Die Senaatsbevestiging vond plaats in een tijd, zo kort geleden nog maar, dat het in de VS alleen fatsoenlijk werd gevonden een presidentiële kandidaat voor het Hooggerechtshof af te wijzen om belangrijke principiële redenen. ‘Het was de stem, van alle vijftienduizend stemmen die ik heb uitgebracht, waar ik de meeste spijt van heb’, zei de latere Democratische vice-president Joe Biden. ‘Want Scalia was zo effectief.’

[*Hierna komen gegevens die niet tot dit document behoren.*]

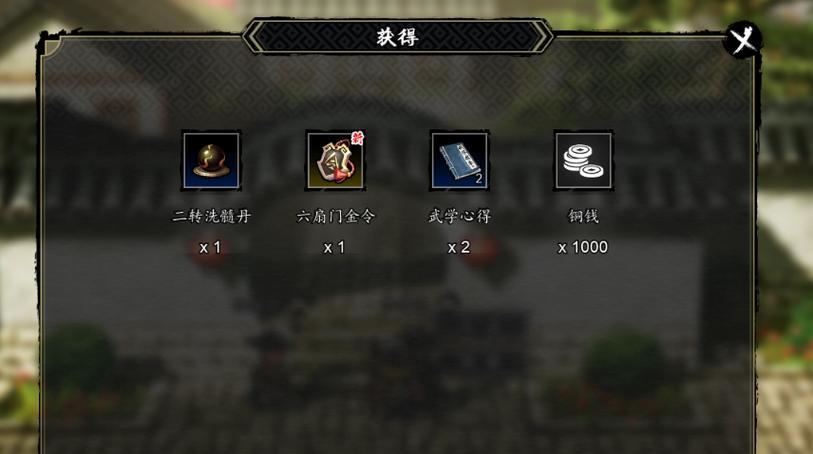Click the 获得 title banner text

pos(398,37)
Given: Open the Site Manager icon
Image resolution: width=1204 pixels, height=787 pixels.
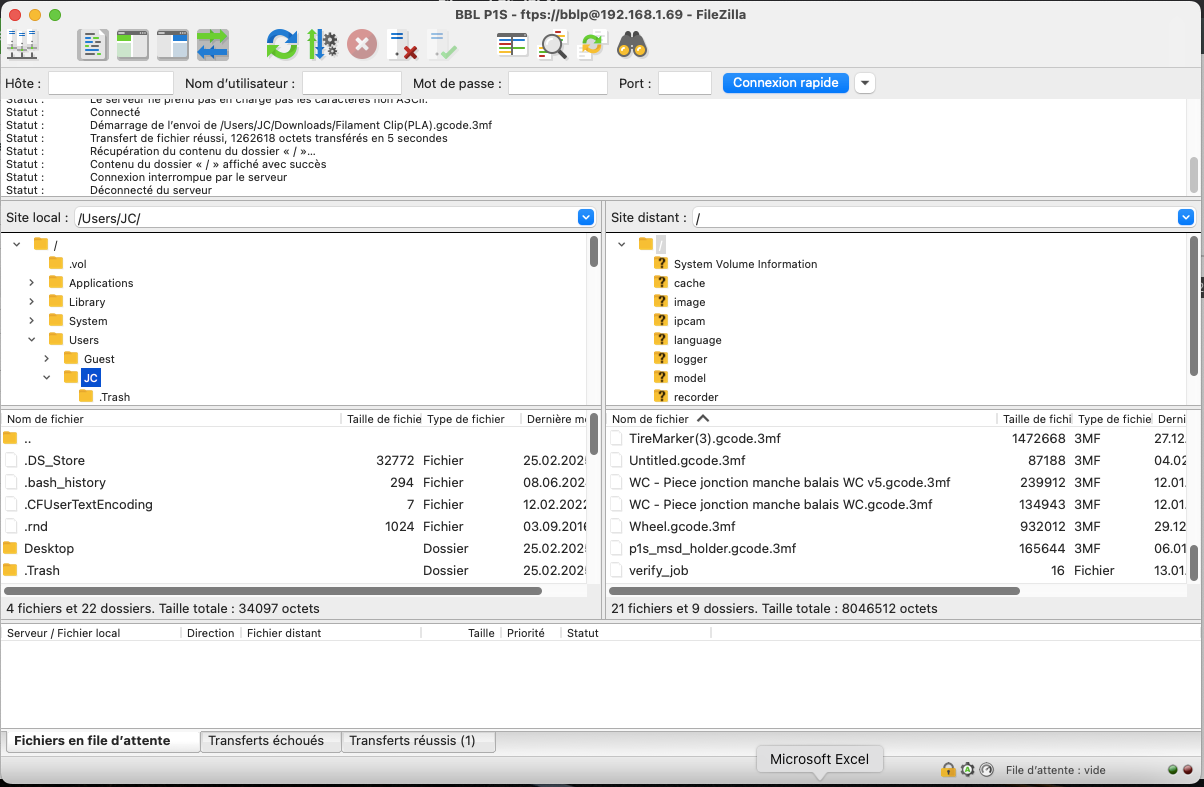Looking at the screenshot, I should [x=22, y=44].
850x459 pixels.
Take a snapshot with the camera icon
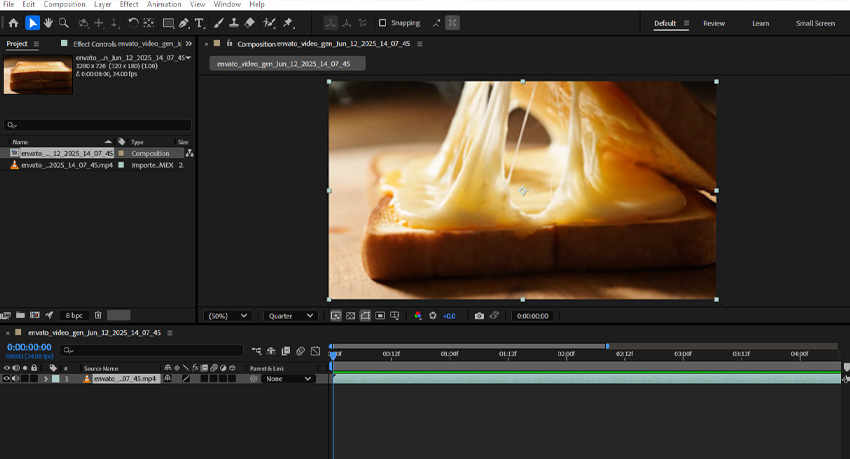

De grappige, slimme, interessante Scalia was niet alleen een heel goede rechter maar ook oerconservatief. Hij liet altijd zijn respect voor de Amerikaanse grondwet gelden boven zijn politieke opvattingen, bijvoorbeeld toen hij met tegenzin oordeelde dat ‘morsige, baardige, sandaal-dragende types helaas het recht hebben de Amerikaanse vlag te verbranden’. Maar hij interpreteerde die grondwet als een document dat onveranderbaar was over de tijd. Oftewel: hij wees ‘eigentijdse’ interpretaties van de grondwet af, en wilde dat de wet gold zoals de opstellers ervan tweehonderd jaar geleden wilden.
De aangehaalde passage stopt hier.